What is being asked: All lines from the one containing "[搜尋] (470, 25)" to the final line of the material should be retyped exactly. Nothing else belongs in the response.

Given entries:

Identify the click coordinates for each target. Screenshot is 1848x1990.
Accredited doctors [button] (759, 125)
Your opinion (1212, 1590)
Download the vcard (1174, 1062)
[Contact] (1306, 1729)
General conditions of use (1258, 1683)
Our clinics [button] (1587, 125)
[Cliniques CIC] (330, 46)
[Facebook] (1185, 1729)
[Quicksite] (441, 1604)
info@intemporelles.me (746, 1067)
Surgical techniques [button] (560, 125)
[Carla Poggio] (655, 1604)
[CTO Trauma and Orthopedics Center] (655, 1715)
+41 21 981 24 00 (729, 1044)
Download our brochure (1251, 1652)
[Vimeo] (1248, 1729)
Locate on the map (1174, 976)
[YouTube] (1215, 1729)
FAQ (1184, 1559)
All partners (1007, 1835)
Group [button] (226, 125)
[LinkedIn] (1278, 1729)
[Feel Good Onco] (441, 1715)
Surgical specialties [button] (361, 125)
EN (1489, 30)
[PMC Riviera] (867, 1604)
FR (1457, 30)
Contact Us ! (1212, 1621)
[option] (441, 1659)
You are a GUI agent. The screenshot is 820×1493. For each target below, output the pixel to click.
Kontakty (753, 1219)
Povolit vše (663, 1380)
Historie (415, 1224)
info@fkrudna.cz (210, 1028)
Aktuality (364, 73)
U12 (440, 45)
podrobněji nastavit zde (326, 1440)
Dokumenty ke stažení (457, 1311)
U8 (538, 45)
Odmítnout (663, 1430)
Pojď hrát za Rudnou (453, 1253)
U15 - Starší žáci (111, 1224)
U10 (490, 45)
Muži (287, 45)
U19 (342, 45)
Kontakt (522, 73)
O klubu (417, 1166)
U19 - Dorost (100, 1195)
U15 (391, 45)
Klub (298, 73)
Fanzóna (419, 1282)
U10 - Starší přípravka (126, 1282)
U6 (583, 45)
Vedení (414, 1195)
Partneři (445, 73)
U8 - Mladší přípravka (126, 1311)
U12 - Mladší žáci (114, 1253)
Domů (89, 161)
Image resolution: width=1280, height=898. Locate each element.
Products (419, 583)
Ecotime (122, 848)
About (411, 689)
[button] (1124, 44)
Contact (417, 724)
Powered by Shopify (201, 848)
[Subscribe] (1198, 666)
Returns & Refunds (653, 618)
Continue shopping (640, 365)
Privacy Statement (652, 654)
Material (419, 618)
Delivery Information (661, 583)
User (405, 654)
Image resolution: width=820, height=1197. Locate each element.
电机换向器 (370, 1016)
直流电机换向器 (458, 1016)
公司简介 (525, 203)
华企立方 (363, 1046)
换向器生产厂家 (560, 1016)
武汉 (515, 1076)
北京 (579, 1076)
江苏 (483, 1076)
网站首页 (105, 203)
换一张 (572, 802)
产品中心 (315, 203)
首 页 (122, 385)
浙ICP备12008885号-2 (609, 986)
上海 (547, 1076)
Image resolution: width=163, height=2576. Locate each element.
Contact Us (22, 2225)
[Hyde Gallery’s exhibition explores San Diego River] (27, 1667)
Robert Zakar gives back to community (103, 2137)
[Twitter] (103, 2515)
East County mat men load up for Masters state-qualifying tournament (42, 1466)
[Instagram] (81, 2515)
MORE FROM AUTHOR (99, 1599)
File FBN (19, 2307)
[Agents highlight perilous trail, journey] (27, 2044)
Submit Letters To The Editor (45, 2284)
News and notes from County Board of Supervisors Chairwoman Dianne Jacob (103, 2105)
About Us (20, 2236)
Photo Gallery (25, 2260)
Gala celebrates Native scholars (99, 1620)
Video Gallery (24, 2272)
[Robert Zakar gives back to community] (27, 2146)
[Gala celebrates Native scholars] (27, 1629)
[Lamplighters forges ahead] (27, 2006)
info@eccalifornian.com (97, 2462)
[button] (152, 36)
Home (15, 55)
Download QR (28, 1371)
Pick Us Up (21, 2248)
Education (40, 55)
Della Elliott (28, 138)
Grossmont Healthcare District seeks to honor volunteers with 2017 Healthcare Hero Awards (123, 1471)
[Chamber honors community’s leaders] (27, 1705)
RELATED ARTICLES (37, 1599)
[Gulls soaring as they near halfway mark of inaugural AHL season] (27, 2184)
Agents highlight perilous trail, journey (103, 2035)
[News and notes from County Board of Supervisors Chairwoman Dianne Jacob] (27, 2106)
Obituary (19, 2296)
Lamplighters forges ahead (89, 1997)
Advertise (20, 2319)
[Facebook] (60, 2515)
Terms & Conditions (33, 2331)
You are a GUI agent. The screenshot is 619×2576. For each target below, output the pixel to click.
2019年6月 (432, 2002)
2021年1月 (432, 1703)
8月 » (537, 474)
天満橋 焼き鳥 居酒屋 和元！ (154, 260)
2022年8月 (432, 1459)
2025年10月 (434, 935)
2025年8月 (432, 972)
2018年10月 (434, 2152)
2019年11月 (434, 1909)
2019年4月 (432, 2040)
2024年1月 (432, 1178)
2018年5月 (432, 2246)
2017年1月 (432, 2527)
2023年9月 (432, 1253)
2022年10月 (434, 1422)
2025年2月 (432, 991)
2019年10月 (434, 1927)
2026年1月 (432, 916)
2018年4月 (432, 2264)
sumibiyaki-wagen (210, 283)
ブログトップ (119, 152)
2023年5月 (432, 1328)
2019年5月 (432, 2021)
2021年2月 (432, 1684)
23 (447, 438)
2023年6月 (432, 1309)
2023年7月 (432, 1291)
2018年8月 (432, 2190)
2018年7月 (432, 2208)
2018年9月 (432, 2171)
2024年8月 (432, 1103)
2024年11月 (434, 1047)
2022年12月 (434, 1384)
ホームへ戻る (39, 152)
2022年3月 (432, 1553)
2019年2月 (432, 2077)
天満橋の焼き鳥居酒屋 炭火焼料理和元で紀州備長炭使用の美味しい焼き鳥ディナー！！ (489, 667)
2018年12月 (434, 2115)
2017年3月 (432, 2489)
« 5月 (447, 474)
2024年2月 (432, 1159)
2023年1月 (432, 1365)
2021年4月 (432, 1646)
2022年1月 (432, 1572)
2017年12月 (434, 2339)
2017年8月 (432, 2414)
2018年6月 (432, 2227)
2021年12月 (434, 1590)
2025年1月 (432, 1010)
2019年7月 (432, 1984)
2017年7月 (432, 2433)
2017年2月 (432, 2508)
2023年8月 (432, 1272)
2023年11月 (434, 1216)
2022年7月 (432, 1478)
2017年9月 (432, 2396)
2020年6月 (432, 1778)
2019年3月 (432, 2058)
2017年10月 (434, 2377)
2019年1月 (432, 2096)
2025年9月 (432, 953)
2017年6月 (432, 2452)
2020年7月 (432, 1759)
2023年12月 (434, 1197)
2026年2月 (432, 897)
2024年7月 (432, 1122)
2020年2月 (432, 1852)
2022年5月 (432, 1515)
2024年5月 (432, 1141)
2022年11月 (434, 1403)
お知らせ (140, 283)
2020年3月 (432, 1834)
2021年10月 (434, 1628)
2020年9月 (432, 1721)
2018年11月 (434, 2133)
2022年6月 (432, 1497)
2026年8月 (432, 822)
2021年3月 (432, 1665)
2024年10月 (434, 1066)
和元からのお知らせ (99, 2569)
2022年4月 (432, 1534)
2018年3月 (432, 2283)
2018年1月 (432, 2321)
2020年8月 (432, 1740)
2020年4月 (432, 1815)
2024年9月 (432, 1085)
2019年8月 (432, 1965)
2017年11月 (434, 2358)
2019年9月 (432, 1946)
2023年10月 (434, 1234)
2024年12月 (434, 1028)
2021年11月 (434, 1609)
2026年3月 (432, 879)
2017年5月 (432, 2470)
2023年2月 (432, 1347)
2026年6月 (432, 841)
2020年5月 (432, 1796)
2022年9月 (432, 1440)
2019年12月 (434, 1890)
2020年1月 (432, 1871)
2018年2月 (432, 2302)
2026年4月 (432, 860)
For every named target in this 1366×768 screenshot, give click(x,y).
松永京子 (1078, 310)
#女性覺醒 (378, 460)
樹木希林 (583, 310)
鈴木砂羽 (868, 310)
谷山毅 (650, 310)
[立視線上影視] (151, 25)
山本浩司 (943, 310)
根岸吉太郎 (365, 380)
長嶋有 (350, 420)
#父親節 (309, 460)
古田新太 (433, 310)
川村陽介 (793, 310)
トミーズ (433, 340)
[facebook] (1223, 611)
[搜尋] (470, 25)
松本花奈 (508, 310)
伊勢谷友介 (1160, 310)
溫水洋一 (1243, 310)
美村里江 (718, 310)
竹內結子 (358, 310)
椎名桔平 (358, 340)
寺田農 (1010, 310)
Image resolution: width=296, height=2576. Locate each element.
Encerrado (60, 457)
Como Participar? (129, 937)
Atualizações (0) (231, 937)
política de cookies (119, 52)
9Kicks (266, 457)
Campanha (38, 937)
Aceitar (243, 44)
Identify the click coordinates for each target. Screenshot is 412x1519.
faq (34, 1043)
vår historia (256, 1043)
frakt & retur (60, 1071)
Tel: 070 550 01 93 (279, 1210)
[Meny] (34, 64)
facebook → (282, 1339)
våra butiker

Your response:
[搜尋] (470, 25)
松本花奈 (508, 310)
伊勢谷友介 (1160, 310)
溫水洋一 (1243, 310)
美村里江 (718, 310)
竹內結子 (358, 310)
椎名桔平 (358, 340)
寺田農 (1010, 310)
Image resolution: width=296, height=2576. Locate each element.
Encerrado (60, 457)
Como Participar? (129, 937)
Atualizações (0) (231, 937)
política de cookies (119, 52)
9Kicks (266, 457)
Campanha (38, 937)
Aceitar (243, 44)
Identify the click coordinates for each target. Screenshot is 412x1519.
faq (34, 1043)
vår historia (256, 1043)
frakt & retur (60, 1071)
Tel: 070 550 01 93 (279, 1210)
[Meny] (34, 64)
facebook → (282, 1339)
våra butiker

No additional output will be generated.